Input material:
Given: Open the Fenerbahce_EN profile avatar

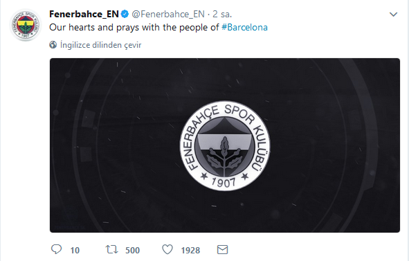Looking at the screenshot, I should pos(26,25).
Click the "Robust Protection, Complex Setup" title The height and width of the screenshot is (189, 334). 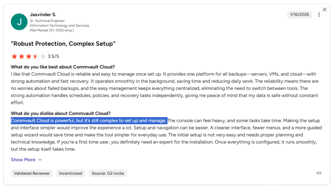(63, 44)
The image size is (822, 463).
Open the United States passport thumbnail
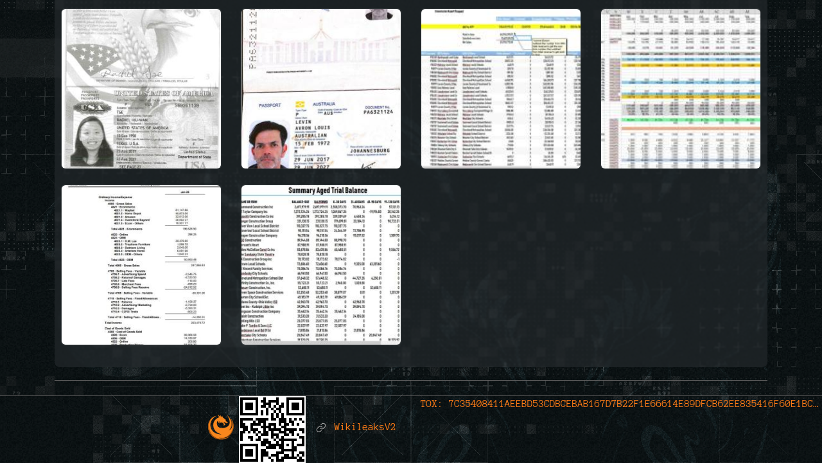tap(141, 89)
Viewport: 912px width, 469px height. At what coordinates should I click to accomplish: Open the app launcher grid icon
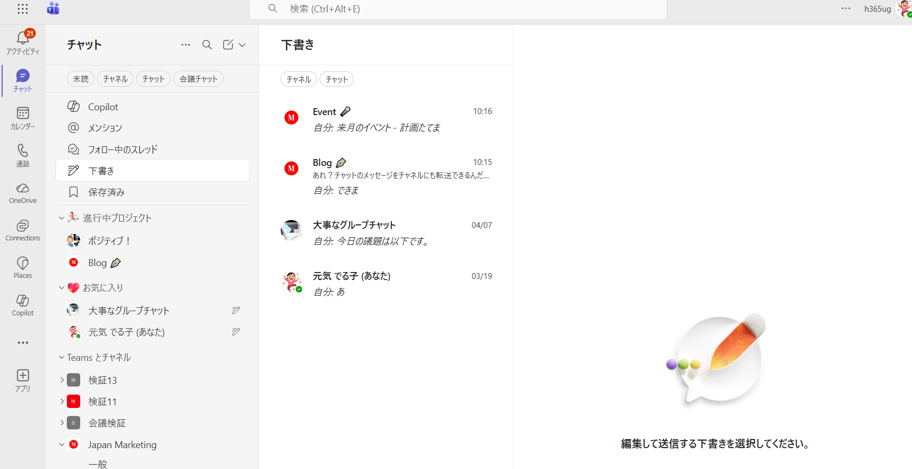[22, 9]
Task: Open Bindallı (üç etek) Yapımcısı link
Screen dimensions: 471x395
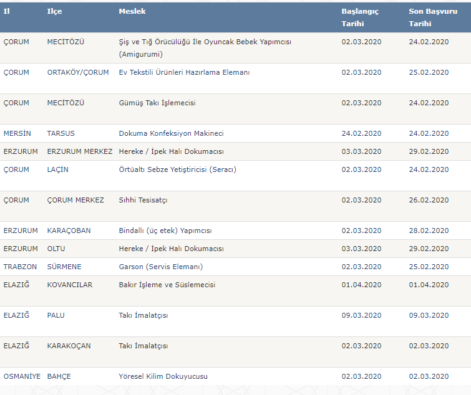Action: (x=165, y=231)
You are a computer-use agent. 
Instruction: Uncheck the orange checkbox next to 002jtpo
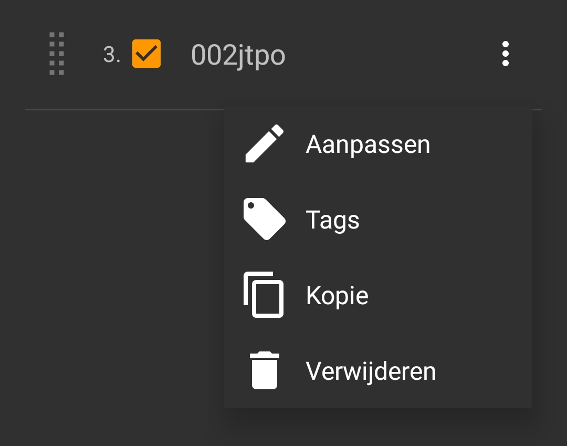tap(146, 54)
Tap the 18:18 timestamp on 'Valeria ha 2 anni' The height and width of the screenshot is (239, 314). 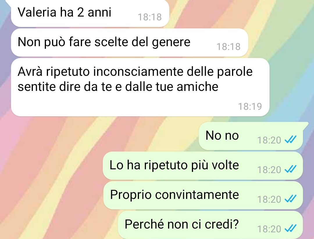[150, 17]
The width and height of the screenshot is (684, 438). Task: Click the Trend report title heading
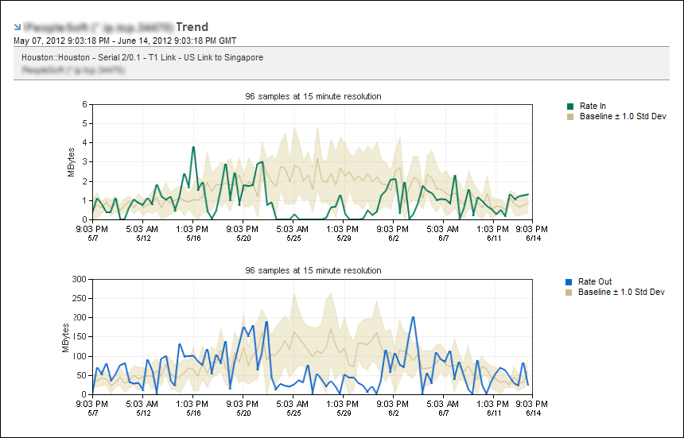[192, 27]
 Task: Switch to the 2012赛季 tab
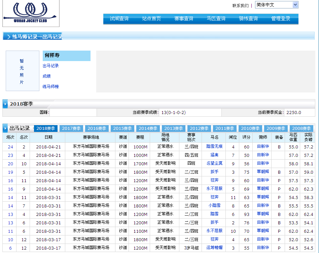click(x=199, y=129)
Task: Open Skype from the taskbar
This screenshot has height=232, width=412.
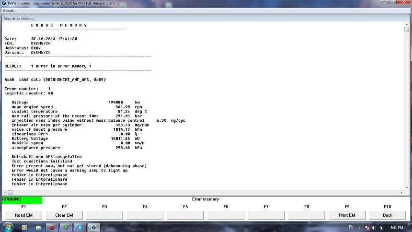Action: pos(80,227)
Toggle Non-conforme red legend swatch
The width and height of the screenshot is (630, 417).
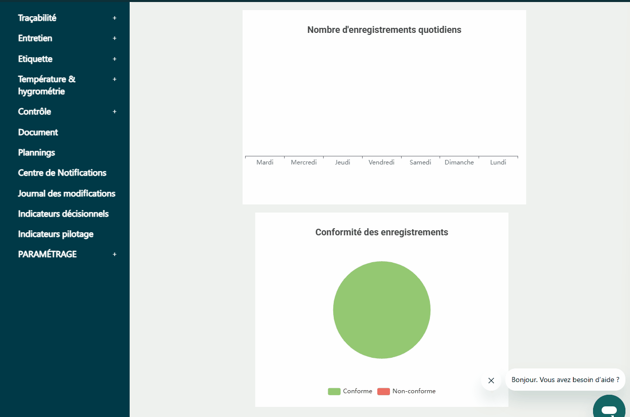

Exercise:
From the line containing "Task: Switch to the 2012赛季 tab" to the last line of the material, every line is to be reproduced exactly. No picture belongs in the copy.

Result of this exercise:
 Task: Switch to the 2012赛季 tab
click(x=199, y=129)
Task: Open Skype from the taskbar
This screenshot has height=232, width=412.
Action: pos(80,227)
Toggle Non-conforme red legend swatch
The width and height of the screenshot is (630, 417).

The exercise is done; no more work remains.